COSA FARE
Ricopia parola per parola, dalla recensione su Frankenstein, il tratto che si apre con le parole "Nell’ambito della stagione" e si chiude con "anfratti della memoria.".

TESTO DA LEGGERE
□ □ □ □ □
Nell’ambito della stagione di prosa 2024 del Teatro Pergolesi è andata in scena la rappresentazione del capolavoro di Mary Shelley che non segue il romanzo dell’autrice ma ne allarga ad altri piani il messaggio

Jesi – A fare un bilancio, mi piace una vita vissuta, fino ad oggi, a cercare, fra le pagine di libri e fra le quinte di teatri, un mito, un personaggio, una storia che durasse, nella testa, per sempre, che non restasse semplice citazione pescando negli anfratti della memoria.

Mary Shelley scrisse Frankenstein che aveva diciannove anni.

Ed ho amato subito questo capolavoro di una narrativa che sterzava e affossava i miti della scrittura di duecento anni fa. Aveva talento, la ragazza, ma le vicissitudini della vita e dell’esistenza passata, pur breve sino a lì, le fecero creare la storia di un mostro che avrebbe potuto, con le sue tribolazioni, rappresentarle.

Il libro, poi il film (e i film) realizzati, hanno confuso i più, attribuendo a Frankenstein la figura del mostro e non quella del dottore che l’aveva invece creato. Come? Mettendo insieme i pezzi delle anormalità che vivono dentro di noi. Perché di questa abbiamo bisogno nella bufera che la vita ci propone ogni giorno, con l’angoscia e il terrore come filo conduttore.
□ □ □ □ □
DATI MOSTRATI
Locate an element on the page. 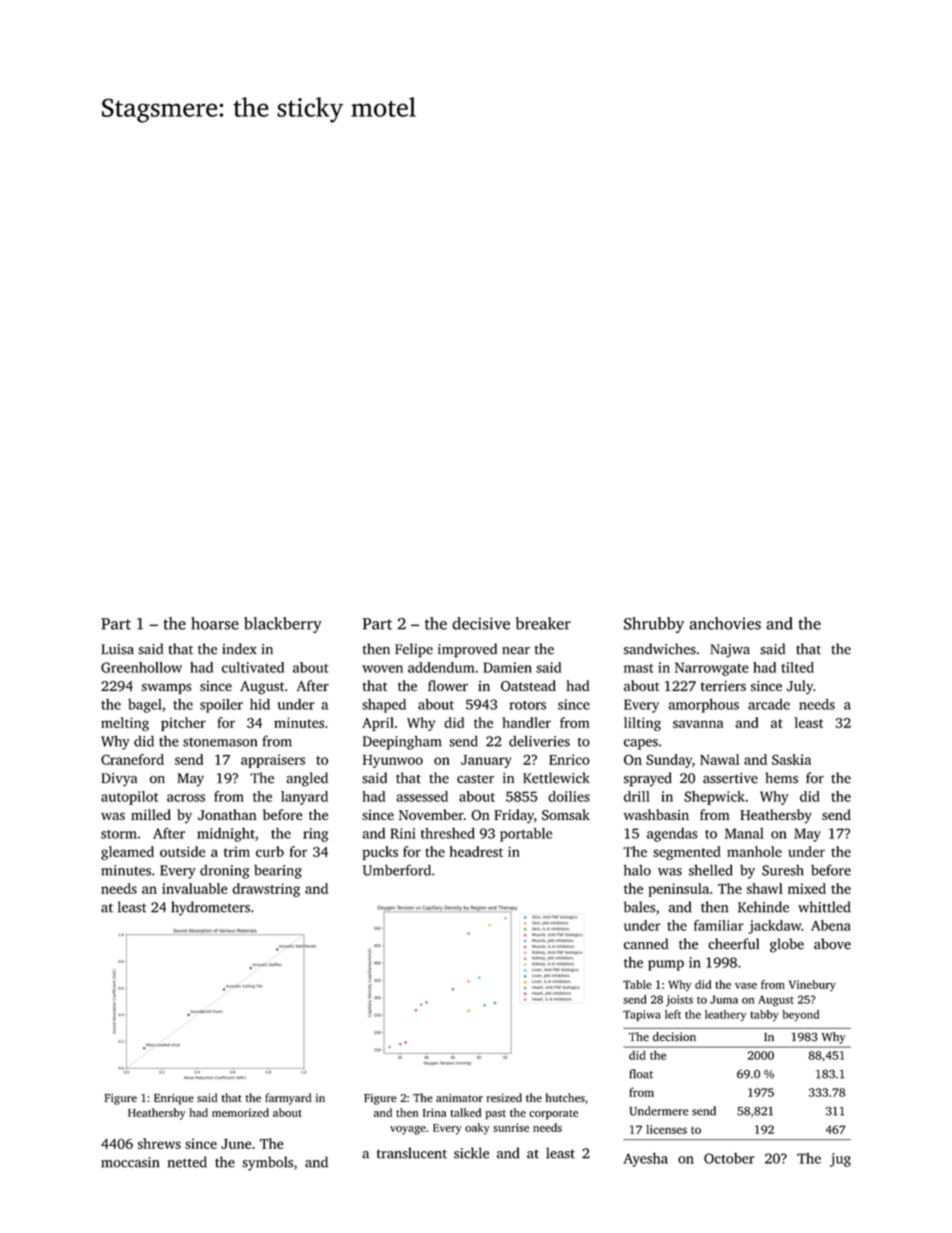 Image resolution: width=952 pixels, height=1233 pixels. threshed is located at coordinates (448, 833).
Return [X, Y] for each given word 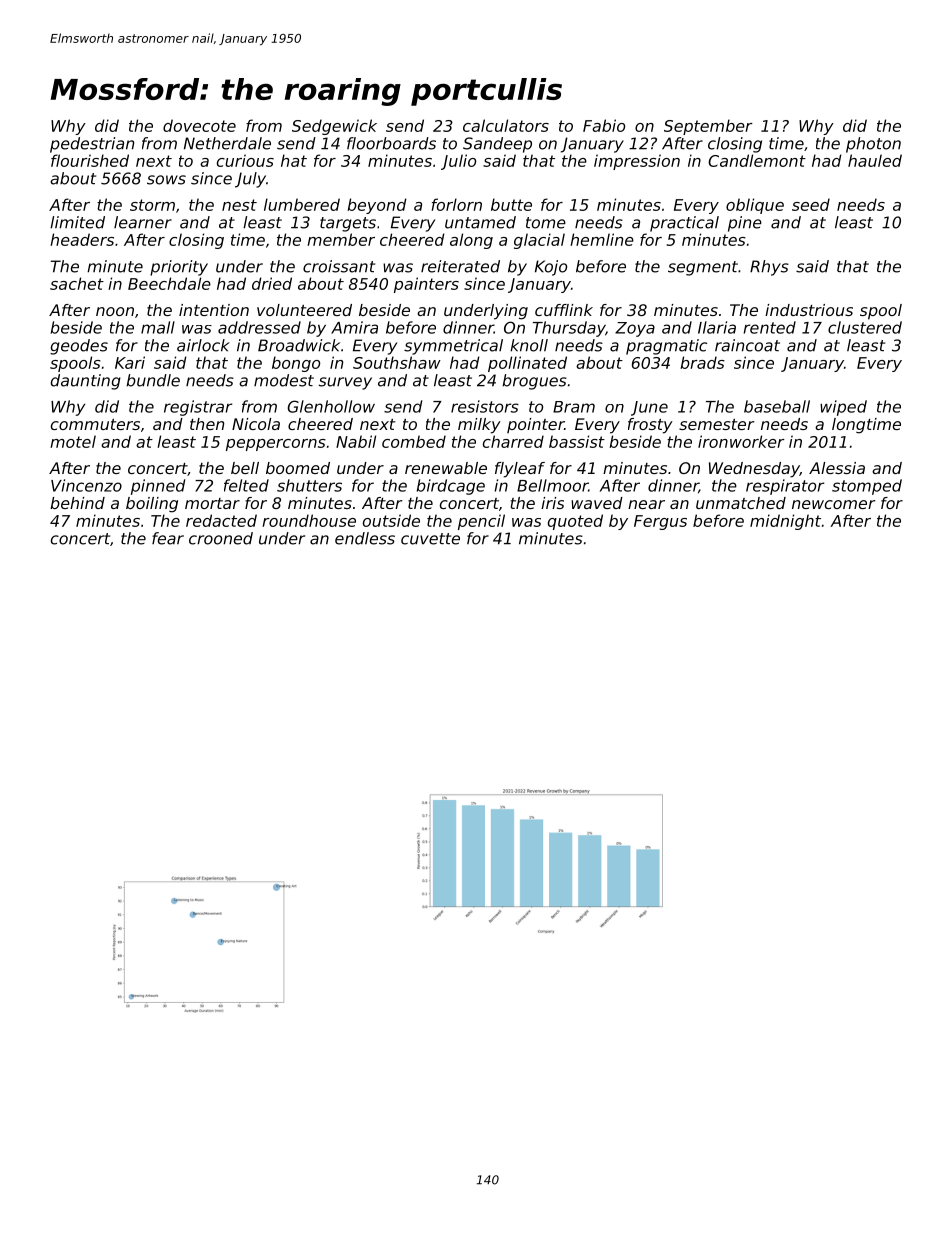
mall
□ □ □ □ □
RISPOSTA QUI SOTTO
Nell’ambito della stagione di prosa 2024 del Teatro Pergolesi è andata in scena la rappresentazione del capolavoro di Mary Shelley che non segue il romanzo dell’autrice ma ne allarga ad altri piani il messaggio

Jesi – A fare un bilancio, mi piace una vita vissuta, fino ad oggi, a cercare, fra le pagine di libri e fra le quinte di teatri, un mito, un personaggio, una storia che durasse, nella testa, per sempre, che non restasse semplice citazione pescando negli anfratti della memoria.